As each lot was brought out into the viewing area, Ilion could see the reactions of bidders, discreet and determined though they were; the ebb and surge forward of interested parties could not be hidden. Only the cowled heads of the Thieves’ Guard remained impassive as they flanked the bidding area. Menacing and important, that group. Or at least they think so.
A flash of blue, brilliant as the sky just after sunfall, flickered on the edge of his vision, right in front of the sealed iron gates of the Temple of Angels. A flicker of cornflower blue—that was unexpected. With a casual tilt of his well-covered head, Ilion took in the Kiran priests standing among the back of the packed crowds. Alone amidst barbarians, Ilion thought, shaking his head. They really should know better than to come to
such a treacherous place. Ilion knew the ropes and rules; he knew the ways and paths of the bidding, and more importantly the keeping of the sought after lots. Do the priests?
Wisps of gray hair, cut close to a balding head gave away the age of the shorter one as did a slight sway to his posture and balance. The other … well, Ilion wanted to find some familiar features on the younger man, something of past friends and long-forgotten alliances. Jet-black hair and lowered eyes did not offer much from his vantage point.
Still, the priests’ presence concerned him. Why were the holy men here? What had the powerful Thieves Guild acquired that would interest the devout to join in clandestine barter?
Suddenly, the younger man looked up, looked directly up into Ilion’s unguarded gaze. Startled, he felt a blush cross his cheeks as he met a defiant glare. Fluid and swift, the cerulean and ocher robes of the man flared as a weapon was lifted and set against the dusty stones. A folding staff, no doubt.
With some urgency, Ilion’s hands moved in concert.
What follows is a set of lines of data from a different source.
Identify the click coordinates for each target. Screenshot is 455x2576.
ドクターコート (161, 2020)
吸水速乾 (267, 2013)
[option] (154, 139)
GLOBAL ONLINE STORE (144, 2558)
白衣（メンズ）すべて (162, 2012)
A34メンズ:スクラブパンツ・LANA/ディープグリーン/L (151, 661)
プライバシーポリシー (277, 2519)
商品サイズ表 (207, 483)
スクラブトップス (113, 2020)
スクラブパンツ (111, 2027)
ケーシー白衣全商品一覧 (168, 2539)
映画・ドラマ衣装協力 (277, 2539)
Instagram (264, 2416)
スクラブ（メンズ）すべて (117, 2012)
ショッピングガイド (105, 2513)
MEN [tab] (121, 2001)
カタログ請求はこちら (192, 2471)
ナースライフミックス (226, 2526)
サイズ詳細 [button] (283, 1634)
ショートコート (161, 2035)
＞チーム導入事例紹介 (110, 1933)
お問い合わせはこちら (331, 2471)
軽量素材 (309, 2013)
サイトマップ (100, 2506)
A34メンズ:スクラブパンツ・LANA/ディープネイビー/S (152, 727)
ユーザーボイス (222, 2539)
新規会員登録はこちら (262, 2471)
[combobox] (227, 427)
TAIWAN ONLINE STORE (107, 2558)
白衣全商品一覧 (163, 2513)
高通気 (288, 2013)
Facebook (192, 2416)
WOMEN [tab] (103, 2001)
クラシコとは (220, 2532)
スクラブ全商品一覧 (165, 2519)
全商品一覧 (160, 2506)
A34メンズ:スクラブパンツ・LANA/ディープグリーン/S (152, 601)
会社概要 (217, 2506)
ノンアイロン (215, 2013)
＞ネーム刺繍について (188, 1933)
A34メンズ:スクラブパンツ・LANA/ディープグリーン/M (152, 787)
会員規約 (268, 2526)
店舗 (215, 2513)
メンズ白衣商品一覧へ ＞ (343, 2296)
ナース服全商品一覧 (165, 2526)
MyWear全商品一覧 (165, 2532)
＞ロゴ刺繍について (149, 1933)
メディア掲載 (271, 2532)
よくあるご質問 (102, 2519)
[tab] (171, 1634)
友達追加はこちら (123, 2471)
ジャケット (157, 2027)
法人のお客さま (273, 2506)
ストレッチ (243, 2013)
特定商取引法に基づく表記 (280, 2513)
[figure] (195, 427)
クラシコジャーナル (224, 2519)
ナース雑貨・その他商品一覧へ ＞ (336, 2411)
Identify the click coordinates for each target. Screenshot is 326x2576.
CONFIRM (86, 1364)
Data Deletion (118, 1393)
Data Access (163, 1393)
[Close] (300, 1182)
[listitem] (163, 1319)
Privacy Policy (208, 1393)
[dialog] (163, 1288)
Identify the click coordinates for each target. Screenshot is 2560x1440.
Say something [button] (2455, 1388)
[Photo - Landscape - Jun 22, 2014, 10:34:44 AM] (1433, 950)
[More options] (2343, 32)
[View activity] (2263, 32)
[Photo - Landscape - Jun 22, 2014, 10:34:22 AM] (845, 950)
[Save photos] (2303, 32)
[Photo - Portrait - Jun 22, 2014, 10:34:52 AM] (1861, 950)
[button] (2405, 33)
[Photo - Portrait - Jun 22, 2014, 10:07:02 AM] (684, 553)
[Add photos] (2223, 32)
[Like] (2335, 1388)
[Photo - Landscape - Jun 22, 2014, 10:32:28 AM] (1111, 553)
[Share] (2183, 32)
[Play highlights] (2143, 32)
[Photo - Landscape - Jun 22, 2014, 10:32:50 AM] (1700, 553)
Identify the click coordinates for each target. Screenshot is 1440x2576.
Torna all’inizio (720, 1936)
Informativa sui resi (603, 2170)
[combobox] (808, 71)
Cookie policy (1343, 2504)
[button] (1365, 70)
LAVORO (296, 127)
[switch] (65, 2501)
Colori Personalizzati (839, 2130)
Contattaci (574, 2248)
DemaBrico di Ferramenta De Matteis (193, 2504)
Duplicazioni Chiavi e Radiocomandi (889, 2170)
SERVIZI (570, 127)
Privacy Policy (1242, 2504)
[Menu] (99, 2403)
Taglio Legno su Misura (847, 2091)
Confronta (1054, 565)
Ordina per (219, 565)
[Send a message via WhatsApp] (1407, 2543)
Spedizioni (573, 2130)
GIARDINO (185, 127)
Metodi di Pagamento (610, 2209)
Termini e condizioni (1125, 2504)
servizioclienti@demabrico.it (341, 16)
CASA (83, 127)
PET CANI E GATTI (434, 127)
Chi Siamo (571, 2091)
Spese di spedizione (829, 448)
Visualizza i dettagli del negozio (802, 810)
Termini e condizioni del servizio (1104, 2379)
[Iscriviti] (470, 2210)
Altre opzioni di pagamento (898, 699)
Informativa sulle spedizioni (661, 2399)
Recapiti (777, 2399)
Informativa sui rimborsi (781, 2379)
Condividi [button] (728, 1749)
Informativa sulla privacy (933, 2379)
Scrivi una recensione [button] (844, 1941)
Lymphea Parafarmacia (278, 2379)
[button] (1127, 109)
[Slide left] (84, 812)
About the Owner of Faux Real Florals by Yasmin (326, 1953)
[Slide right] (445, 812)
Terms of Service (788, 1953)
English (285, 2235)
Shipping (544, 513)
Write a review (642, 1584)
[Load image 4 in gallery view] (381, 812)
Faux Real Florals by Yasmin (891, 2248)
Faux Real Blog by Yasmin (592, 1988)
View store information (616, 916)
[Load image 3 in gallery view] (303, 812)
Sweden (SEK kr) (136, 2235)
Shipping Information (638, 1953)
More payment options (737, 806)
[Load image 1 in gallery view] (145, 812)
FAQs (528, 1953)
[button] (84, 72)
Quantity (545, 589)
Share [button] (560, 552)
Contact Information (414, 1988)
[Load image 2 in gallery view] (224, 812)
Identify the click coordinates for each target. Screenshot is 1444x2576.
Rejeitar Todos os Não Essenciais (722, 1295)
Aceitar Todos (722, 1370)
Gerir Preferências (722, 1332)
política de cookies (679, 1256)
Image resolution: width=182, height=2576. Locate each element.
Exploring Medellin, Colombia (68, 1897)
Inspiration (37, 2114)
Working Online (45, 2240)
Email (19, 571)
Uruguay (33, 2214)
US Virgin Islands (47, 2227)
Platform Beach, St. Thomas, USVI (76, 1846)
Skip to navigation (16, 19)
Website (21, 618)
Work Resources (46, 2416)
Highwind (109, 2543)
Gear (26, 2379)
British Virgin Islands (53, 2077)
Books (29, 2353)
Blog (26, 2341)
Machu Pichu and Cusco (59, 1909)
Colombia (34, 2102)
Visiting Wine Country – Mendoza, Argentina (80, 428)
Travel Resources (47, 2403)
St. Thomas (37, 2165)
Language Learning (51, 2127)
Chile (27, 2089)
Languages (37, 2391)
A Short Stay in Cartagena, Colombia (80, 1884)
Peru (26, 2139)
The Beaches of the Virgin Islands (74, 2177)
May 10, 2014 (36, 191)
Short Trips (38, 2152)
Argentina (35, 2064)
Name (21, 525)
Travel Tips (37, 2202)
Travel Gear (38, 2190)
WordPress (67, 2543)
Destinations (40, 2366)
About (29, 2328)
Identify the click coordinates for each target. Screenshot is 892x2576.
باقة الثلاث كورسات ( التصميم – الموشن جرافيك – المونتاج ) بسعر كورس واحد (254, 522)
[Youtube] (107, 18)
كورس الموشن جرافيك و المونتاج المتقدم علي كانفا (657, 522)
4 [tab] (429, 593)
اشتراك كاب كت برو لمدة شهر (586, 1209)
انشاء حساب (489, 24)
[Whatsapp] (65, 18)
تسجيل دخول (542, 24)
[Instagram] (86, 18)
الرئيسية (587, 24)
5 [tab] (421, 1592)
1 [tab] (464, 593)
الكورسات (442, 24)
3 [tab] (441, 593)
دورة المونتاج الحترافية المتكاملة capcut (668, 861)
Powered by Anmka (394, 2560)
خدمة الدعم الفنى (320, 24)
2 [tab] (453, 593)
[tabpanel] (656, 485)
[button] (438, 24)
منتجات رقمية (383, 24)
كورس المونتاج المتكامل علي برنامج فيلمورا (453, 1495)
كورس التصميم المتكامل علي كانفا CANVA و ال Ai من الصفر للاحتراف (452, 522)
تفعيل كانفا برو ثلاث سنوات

Gestures in the air, hidden from the gaze of almost everyone present, were directed at the fear and determination shining in the younger priest’s eyes. To be caught staring in this place, Ilion was chagrined. Perhaps it was getting on time to retire. A slip like that, an offense given for no reason at all, it was appalling.
I am better than that! Ilion was furious with himself.
The signs faded into the air, traces of gestures and wind. But the priest had seen them, or rather his older companion had. A restraining arm stopped the insulted man, a blue-clad arm. Wisdom shone in his succinct actions, a fluid grace that told Ilion more than words or adornments ever could, that the older priest was a master gatherer.
Reassured, the youth sought confirmation of safety with a tiny movement that was answered. Ilion fell again into a posture of stoic passivity. His gaze returned to the ground and the feet of those Gogonats that surrounded the back entrance. An unnecessary crisis averted, Ilion’s mood was soured all the same.